From sum to integral in solid state

[Petar Mali]

In solid state we often have case

\sum_{\vec{k}}F(\vec{k})=\frac{V}{h^3}\int_{I bz} F(\vec{p})d^3\vec{p}

Integral goes into first Briolen zone.


We can always say that


\frac{V}{h^3}\int_{I bz} F(\vec{p})d^3\vec{p}=4\pi \frac{V}{h^3}\int^{\infty}_{0}F(p)p^2dp

In 2D we will have integral

\frac{S}{h^2}\int_{I bz} F(\vec{p})d^2\vec{p}

where d^2\vec{p}=2\pi pdp

Am I right?

Can you tell me what I will have in 1D? Thanks!

 

[Bob_for_short]

We can always say that
\frac{V}{h^3}\int_{I bz} F(\vec{p})d^3\vec{p}=4\pi \frac{V}{h^3}\int^{\infty}_{0}F(p)p^2dp

Only if F(p) is isotropic, i.e., it does not depend on angles.

In 2D we will have integral

\frac{S}{h^2}\int_{I bz} F(\vec{p})d^2\vec{p} where d^2\vec{p}=2\pi pdp

Again, only if F(p) is isotropic, i.e., it does not depend on angles.

Can you tell me what I will have in 1D? Thanks!

L/h*...*dp

 

[olgranpappy]

In solid state we often have case

\sum_{\vec{k}}F(\vec{k})=\frac{V}{h^3}\int_{I bz} F(\vec{p})d^3\vec{p}

Integral goes into first Briolen zone.

Two other tiny comments: 1) It's spelled "Brilluoin" not "Briolen"; 2) I might not use the letters "I bz" to mean "first Brillouin zone" since it might be confused with "irreducible Brillouin zone". Cheers.

 

[Petar Mali]

Only if F(p) is isotropic, i.e., it does not depend on angles.

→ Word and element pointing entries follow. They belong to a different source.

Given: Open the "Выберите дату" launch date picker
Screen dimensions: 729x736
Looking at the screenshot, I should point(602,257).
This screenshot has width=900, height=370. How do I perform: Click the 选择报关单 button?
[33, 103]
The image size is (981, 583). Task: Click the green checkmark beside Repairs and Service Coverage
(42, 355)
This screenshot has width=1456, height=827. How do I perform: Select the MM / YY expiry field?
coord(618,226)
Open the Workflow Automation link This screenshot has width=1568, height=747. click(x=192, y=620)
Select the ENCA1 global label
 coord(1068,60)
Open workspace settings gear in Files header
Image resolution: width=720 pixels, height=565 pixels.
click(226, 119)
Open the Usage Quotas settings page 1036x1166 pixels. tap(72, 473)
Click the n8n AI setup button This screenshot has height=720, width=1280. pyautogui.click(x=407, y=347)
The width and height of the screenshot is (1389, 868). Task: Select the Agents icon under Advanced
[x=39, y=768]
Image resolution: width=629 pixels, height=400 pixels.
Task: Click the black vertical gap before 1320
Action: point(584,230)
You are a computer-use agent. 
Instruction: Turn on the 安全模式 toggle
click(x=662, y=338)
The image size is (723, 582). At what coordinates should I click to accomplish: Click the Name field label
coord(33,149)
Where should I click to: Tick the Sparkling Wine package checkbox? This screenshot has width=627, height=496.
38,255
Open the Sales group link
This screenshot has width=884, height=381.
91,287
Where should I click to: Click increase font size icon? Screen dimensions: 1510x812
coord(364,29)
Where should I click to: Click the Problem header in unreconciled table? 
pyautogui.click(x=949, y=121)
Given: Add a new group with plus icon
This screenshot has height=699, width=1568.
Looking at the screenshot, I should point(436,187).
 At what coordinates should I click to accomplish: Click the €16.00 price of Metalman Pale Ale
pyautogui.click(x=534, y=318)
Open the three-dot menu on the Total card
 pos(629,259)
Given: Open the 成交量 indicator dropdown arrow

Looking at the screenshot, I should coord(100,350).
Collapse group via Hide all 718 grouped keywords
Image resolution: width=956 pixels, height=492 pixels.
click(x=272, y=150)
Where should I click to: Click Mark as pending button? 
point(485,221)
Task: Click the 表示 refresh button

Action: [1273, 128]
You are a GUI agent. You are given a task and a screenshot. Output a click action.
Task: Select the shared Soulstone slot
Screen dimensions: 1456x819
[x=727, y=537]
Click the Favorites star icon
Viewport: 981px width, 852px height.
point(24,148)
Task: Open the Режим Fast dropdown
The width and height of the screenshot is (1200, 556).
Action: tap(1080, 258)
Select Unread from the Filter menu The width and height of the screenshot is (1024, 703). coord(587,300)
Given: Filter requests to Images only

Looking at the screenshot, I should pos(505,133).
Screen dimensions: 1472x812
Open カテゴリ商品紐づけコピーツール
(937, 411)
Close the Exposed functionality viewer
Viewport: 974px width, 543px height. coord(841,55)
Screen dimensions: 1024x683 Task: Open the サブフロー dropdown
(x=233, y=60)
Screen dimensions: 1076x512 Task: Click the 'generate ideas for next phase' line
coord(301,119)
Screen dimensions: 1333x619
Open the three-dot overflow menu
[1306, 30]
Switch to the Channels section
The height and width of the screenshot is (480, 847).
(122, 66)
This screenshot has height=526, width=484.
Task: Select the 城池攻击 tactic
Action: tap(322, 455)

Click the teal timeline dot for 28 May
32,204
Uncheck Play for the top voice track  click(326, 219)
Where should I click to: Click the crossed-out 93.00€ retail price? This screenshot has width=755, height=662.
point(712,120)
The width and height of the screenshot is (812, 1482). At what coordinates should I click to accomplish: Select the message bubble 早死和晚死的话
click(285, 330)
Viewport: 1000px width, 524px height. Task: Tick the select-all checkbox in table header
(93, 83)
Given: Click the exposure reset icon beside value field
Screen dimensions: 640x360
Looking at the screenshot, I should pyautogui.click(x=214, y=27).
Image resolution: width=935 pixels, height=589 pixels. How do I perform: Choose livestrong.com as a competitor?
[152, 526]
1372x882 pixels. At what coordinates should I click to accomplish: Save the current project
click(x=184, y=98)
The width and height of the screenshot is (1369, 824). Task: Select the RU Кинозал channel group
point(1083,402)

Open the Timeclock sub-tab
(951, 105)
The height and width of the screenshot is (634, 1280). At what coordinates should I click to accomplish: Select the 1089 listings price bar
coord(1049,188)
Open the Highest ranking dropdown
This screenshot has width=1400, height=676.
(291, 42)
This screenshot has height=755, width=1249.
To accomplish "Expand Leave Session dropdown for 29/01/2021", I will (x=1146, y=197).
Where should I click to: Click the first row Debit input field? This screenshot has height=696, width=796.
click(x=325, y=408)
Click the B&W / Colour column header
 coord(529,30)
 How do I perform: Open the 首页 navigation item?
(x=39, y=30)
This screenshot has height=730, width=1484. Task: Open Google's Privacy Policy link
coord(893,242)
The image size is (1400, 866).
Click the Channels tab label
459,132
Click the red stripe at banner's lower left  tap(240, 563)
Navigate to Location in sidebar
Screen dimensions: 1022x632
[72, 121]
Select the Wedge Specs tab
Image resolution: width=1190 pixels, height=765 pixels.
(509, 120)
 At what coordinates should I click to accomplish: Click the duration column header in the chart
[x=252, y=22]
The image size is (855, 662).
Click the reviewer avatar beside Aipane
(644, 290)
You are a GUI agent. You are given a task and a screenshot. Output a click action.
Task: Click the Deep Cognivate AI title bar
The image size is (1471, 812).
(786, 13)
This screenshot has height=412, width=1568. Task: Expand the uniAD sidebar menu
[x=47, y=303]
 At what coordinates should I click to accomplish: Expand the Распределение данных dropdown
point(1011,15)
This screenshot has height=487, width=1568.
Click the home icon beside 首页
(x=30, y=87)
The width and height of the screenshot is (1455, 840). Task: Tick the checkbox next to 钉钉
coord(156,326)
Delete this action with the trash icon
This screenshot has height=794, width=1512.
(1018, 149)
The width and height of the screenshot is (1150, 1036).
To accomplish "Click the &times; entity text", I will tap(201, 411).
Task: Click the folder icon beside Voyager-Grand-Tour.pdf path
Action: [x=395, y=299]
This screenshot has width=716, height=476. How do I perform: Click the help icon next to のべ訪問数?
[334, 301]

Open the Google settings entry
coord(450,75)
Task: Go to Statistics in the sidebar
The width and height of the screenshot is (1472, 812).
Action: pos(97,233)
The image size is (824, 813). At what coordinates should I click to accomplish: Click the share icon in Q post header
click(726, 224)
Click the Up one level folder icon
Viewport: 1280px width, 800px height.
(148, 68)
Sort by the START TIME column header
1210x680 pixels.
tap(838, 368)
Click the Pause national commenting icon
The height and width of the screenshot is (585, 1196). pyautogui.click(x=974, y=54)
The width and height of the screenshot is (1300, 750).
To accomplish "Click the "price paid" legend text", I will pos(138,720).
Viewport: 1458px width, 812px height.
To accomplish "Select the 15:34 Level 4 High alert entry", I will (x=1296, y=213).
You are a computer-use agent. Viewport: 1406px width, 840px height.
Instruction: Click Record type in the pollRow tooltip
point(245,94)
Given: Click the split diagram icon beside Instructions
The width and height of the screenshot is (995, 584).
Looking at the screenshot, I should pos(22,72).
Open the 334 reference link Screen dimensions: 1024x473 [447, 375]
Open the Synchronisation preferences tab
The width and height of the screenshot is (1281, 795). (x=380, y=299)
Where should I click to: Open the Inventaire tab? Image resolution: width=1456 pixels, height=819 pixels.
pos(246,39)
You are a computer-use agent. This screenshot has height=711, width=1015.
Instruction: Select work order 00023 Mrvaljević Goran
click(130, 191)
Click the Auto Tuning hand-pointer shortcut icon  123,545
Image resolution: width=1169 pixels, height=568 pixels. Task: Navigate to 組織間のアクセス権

In 2D we will have integral


Again, only if F(p) is isotropic, i.e., it does not depend on angles.


L/h*...*dp

When I don't have isotropy in crystal lattice? Some example!

So you say

\sum_kF(k)=\frac{L}{h}\int^{\infty}_0dpp

?

I don't have some \pi or something?

 

[Petar Mali]

Two other tiny comments: 1) It's spelled "Brilluoin" not "Briolen"; 2) I might not use the letters "I bz" to mean "first Brillouin zone" since it might be confused with "irreducible Brillouin zone". Cheers.

Thanks! Yes I meant first Brilluoin zone! I will have that in mind. And what is irreducible Brilluoin zone?

 

[olgranpappy]

When I don't have isotropy in crystal lattice? Some example!

In any real crystal the symmetry is at most cubic not completely isotropic. For example, in simple cubic polonium there will not be a spherical fermi surface--the energy is not a quadratic function of the momentum but rather will have cubic terms. Thus, the expression for the DOS in polonium would be an example of a sum in momentum space in which the integrand is not isotropic.

 

[Bob_for_short]

...I don't have some \pi or something?

No, in 1D case there is no pi. 2*pi and 4*pi arise from integration over angles. In case of 3D space the total solid angle is 4*pi. In 2D space the total angle is 2*pi. They follow from definition of dp.